__DIRECTION__. Output the lines of the records as a JSON list of strings, one per line, skipping blank lines. Include only the stretch from the line containing "At what coordinates" through the end of the records, and leave out the pictures.

[start DATA ENTRIES]

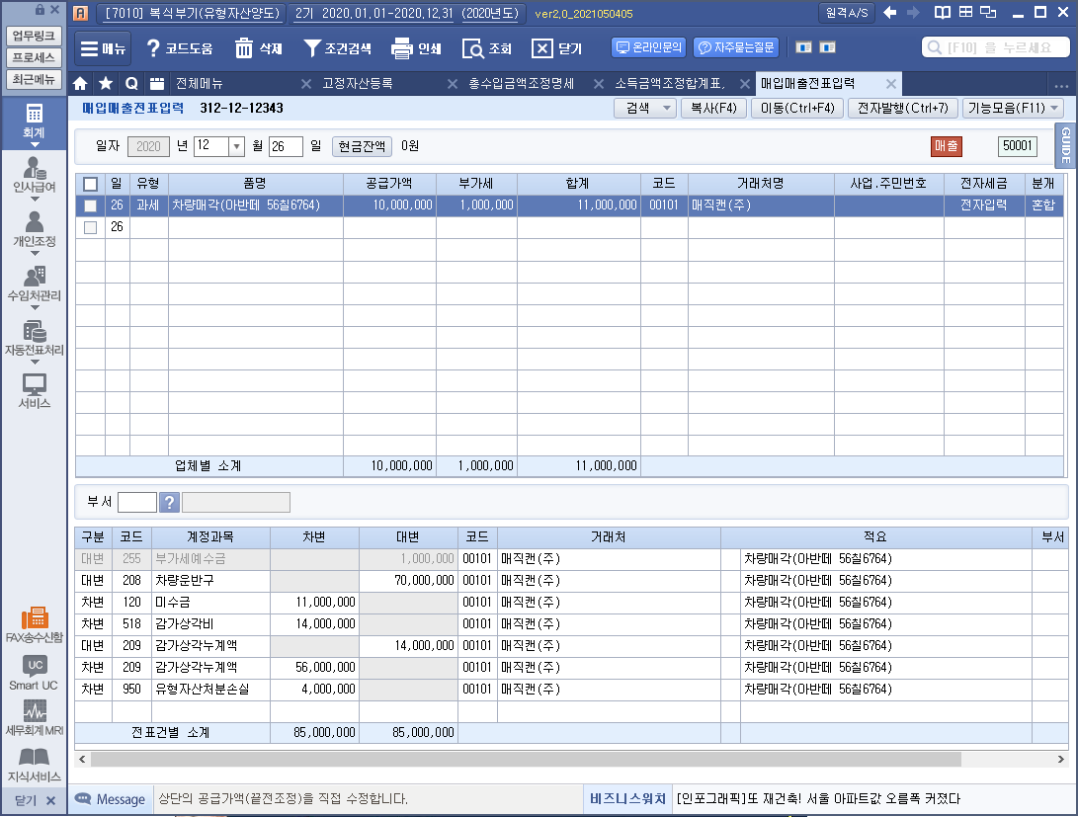This screenshot has height=817, width=1078.
Task: Expand the 기능모음(F11) dropdown
Action: 1053,109

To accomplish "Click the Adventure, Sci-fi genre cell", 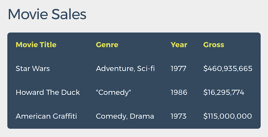I will coord(125,69).
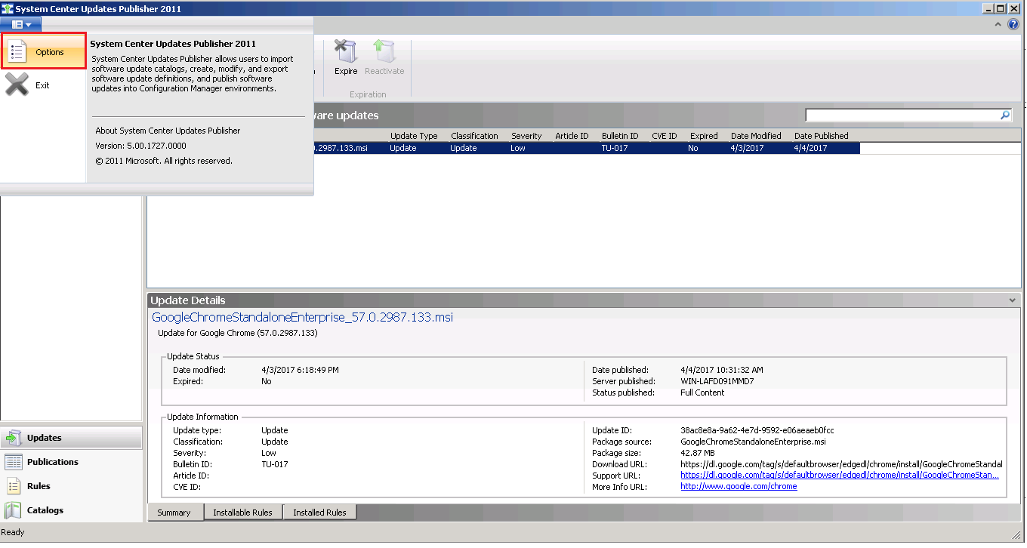Image resolution: width=1027 pixels, height=548 pixels.
Task: Open the Catalogs workspace in the sidebar
Action: pyautogui.click(x=43, y=510)
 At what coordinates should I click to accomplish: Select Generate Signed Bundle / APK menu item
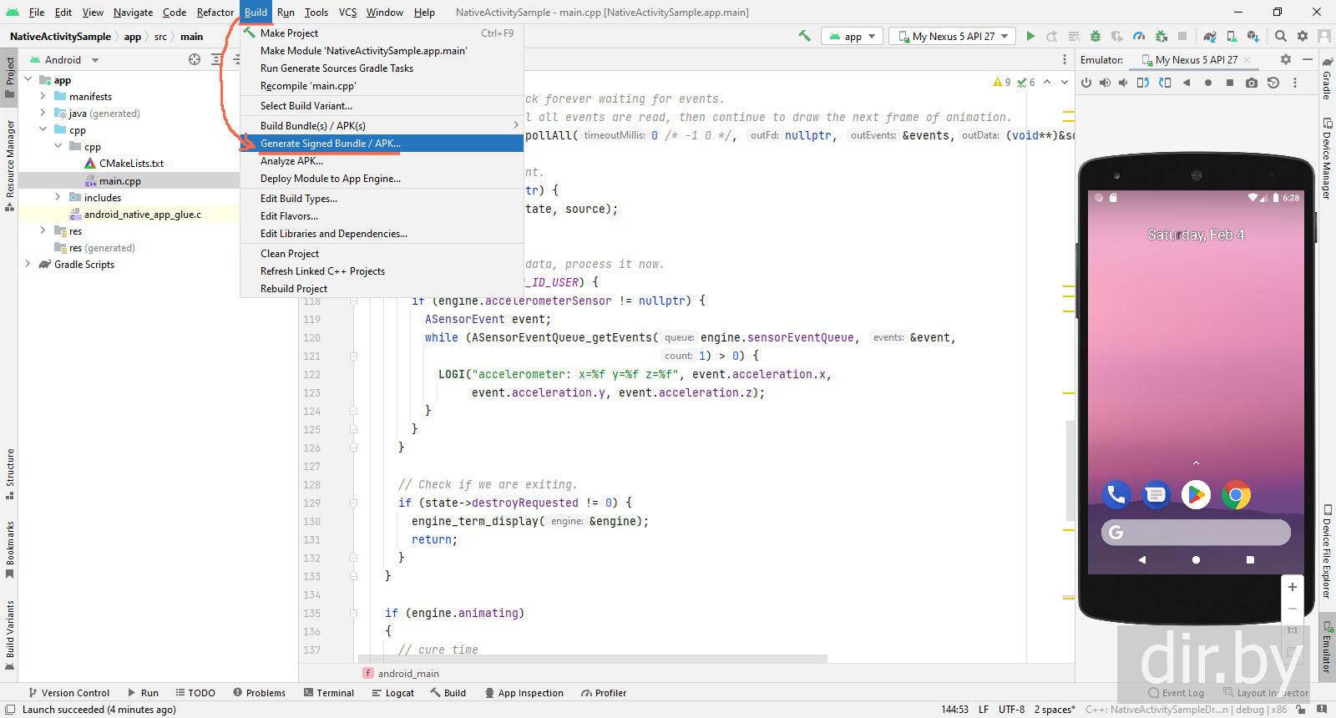click(330, 144)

[end DATA ENTRIES]

__RESPONSE BELOW__.
[
  " At what coordinates should I click to accomplish: Select Generate Signed Bundle / APK menu item",
  "click(330, 144)"
]